To reduce the gender disparity across the IT industry, the issue must be addressed at education level. Encouraging girls to pursue STEM topics and creating a gender balance on these courses in the early stages will send out the right signals. If either a STEM course or IT employer is overwhelmingly male dominated, this could promote doubt. Questions such as do I belong here? or have I made the right choice? – could begin to develop. By

addressing the gender imbalance at school, more females will successfully navigate their courses and early careers if surrounded by a community of like-minded women.

Promoting young women into STEM education will pay off once they enter the IT workforce. Greater numbers of balanced and gender diverse workplaces will appear as the longstanding grassroot issue of male-dominated STEM education is addressed.
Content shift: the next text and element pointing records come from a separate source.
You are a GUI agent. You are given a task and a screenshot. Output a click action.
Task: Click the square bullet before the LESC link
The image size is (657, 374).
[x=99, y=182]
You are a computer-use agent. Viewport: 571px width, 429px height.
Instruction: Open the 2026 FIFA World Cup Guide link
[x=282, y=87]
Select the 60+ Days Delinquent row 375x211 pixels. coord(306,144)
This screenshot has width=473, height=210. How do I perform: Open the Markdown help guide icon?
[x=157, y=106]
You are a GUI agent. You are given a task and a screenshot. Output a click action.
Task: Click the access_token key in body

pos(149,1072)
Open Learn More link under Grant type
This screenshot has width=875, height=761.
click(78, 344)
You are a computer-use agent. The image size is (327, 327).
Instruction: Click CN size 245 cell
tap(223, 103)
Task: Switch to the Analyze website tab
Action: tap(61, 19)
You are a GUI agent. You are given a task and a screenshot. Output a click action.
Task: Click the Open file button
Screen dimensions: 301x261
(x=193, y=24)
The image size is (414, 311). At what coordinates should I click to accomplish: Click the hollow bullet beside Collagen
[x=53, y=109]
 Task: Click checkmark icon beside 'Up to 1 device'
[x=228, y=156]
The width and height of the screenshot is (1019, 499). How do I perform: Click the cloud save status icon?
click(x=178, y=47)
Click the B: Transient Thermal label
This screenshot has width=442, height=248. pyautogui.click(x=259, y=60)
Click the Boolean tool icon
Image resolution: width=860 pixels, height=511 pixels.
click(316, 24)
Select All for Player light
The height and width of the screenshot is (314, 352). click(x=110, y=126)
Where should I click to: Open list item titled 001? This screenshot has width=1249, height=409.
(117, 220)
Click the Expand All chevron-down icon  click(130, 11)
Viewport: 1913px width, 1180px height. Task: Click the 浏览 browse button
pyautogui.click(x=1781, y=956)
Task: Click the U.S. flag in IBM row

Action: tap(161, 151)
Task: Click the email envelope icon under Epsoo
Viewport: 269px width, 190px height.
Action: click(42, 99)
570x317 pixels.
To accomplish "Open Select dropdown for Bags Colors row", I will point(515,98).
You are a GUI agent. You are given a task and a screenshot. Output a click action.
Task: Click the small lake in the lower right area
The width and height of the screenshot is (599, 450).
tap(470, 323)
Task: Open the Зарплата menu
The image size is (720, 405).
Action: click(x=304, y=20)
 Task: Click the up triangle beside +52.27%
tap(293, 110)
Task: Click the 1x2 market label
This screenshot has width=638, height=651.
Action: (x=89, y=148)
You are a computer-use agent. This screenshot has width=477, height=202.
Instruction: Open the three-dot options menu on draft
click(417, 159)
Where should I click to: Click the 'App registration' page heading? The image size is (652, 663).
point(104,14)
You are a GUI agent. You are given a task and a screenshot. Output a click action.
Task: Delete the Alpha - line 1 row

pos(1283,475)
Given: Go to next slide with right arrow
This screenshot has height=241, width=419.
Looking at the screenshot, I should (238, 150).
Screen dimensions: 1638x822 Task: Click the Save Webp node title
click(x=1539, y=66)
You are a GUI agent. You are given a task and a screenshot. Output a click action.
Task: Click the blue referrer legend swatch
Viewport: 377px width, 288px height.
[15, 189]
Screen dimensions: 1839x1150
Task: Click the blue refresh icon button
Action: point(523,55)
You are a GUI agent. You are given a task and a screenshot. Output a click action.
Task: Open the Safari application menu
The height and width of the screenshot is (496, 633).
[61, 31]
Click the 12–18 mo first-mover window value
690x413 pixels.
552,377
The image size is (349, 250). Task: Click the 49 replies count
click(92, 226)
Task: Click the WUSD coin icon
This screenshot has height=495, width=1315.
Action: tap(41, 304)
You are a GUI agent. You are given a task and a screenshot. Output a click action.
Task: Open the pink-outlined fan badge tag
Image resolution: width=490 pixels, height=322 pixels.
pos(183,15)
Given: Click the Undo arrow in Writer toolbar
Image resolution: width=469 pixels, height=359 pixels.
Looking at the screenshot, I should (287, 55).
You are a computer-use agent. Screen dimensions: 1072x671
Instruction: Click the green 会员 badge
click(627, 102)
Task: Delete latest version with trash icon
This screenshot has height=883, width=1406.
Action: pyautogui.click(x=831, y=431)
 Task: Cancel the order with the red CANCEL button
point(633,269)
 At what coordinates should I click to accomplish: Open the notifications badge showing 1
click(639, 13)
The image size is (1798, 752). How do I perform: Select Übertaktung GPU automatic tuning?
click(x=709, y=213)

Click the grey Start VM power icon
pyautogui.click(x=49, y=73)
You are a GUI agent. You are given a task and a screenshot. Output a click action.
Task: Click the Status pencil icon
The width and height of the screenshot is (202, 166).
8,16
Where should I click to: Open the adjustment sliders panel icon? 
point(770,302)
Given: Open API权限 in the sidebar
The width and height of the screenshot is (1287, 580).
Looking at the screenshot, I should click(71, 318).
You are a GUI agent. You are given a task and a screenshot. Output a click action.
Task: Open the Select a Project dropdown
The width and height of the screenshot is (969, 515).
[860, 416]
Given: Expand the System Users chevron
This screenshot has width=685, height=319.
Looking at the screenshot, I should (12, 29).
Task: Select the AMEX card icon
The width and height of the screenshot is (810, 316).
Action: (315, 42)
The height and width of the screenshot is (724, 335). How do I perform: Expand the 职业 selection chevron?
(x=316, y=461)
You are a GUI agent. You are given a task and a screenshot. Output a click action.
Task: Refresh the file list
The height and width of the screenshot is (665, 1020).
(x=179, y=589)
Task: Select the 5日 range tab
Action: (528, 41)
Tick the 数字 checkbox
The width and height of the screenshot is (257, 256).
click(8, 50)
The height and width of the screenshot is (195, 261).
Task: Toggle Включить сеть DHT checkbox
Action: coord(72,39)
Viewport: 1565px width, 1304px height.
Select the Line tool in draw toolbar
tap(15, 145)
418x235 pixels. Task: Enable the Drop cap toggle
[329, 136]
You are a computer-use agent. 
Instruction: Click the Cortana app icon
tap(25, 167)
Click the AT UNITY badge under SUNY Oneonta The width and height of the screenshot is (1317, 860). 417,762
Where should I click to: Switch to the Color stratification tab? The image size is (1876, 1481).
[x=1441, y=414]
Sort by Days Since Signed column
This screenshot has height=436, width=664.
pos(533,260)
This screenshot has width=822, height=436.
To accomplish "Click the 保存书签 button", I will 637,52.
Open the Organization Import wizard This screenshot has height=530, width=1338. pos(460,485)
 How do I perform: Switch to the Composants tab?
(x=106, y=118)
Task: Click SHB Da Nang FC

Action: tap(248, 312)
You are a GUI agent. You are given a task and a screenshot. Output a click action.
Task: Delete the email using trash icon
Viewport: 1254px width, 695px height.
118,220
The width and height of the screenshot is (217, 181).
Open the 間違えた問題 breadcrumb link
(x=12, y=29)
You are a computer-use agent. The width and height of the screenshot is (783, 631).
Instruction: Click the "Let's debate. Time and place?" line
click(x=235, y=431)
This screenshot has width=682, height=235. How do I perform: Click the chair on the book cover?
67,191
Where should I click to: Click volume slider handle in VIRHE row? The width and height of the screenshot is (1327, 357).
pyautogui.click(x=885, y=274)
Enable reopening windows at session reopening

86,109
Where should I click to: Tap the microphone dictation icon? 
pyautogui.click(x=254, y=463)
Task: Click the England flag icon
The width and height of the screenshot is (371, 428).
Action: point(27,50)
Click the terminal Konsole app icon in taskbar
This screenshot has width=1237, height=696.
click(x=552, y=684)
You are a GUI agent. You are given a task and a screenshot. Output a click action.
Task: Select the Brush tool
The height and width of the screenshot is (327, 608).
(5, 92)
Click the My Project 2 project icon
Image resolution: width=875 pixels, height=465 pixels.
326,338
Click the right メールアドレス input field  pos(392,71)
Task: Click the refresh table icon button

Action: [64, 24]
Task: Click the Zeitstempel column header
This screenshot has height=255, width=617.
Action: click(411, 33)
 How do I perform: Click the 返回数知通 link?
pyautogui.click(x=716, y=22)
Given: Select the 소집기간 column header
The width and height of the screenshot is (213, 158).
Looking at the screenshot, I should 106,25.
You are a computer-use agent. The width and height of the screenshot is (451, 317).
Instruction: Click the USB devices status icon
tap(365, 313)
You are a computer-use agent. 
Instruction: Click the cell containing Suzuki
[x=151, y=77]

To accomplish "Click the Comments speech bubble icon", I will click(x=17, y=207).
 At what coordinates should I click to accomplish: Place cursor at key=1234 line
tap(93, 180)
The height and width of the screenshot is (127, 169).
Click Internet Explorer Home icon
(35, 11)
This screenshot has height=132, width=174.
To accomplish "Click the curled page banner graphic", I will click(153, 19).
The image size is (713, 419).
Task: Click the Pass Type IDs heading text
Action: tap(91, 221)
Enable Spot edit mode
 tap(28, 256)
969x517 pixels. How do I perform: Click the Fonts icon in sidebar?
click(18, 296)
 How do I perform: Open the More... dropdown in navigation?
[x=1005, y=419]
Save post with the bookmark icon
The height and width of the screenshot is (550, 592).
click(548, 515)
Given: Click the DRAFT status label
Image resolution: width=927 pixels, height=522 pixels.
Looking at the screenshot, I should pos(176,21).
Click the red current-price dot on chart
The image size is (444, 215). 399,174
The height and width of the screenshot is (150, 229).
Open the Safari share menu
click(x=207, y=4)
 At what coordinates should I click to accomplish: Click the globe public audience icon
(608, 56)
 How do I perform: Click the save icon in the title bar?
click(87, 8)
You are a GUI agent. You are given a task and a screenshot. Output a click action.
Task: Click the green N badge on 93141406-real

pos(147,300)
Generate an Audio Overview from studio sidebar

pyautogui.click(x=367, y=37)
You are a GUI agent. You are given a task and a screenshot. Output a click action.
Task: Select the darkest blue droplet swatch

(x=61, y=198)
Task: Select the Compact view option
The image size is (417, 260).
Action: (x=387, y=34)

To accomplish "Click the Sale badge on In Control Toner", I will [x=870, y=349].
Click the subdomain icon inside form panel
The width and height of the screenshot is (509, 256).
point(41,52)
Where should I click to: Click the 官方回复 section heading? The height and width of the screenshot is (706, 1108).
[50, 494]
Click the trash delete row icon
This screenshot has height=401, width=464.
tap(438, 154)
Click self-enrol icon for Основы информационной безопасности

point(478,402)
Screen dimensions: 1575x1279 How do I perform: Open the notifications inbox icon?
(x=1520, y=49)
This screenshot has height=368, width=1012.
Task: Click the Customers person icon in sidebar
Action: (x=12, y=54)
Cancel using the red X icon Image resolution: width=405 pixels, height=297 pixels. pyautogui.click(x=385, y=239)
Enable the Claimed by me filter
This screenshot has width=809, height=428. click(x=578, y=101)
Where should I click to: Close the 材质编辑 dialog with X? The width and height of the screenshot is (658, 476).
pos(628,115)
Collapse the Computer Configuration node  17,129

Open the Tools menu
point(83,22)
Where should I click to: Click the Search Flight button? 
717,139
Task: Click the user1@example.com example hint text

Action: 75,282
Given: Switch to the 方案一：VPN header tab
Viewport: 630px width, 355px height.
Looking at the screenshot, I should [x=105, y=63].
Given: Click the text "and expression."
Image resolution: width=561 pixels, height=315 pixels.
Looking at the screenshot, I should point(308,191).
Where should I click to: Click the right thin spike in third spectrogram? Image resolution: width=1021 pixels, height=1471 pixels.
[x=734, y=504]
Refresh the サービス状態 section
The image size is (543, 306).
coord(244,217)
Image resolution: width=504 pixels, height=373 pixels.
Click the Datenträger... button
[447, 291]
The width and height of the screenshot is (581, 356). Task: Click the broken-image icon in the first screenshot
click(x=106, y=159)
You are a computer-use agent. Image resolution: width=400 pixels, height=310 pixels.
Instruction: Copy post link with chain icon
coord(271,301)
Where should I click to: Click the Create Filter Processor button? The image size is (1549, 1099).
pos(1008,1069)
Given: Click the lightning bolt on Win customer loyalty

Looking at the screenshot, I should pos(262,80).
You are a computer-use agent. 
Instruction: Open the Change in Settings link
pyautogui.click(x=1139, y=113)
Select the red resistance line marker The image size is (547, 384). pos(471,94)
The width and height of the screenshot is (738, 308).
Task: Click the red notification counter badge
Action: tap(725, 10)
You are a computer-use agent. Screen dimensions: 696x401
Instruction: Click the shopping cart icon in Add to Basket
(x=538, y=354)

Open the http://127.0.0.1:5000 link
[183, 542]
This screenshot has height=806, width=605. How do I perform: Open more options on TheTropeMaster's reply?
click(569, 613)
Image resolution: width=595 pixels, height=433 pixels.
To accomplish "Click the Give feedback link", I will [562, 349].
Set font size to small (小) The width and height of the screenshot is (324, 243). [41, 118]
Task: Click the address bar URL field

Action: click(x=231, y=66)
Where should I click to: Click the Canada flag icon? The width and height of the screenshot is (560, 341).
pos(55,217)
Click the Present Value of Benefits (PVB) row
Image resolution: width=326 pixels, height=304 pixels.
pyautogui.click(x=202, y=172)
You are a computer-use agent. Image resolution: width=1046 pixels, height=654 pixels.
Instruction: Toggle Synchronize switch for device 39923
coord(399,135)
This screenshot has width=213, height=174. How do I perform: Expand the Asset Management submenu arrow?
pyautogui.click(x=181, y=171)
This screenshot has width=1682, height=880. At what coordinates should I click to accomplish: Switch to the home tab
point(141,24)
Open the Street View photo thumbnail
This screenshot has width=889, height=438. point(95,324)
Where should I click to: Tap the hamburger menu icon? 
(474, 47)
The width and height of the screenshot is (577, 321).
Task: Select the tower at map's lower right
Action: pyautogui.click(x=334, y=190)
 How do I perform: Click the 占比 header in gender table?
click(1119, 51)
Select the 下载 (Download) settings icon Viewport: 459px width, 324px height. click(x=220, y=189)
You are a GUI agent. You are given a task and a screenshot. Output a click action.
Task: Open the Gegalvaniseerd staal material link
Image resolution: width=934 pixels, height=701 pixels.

For too long, gender stereotyped job roles have influenced a lot of young women to choose alternative career paths away from IT. Moving forward, more young women who show an interest in the industry should be encouraged to explore this path, rather than discouraged by the system.

Barriers on the progression path

For IT professionals, the decision to start a family has impacted females far greater than their male colleagues.

IT employers may offer a healthy amount of maternity leave for their workers, but often issues arise once the mother has returned to work. Workload is often an overlooked issue for women following maternity leave. Sitting down and creating a tailored workload for new mothers is an effective way in assessing how much work they can take on. Failing to listen to female employees following maternity could result in overloading them with work which then leads to greater stress and discontent within the role.

By taking this tailored approach, more young women will look at the IT industry as a more progressive industry compared to years gone by. If women are aware that IT company’s do not take a ‘one size fits all’ approach to complex situations such as mothers returning to work, then they will no longer feel as alienated from the workforce.

Work to be done but progress can be seen

Without doubt, over the past few decades, progress has been made but albeit not quick enough. Changing attitudes across IT professionals, coupled with a progressive outlook from a younger generation who expect balanced opportunity regardless of gender has provided the platform for faster progress to be made in the next decade.

Promoting women in tech and eliminating rigid gender-bias workplace policies will prove vital turning points in the journey to ensure the IT industry can be considered an inclusive place to work, regardless of gender. Achieving inclusivity across the industry will propel it even further with the help of female knowledge and expertise – paving the way for future generations of young women to look to tech as a welcoming career pathway in contrast to years gone by.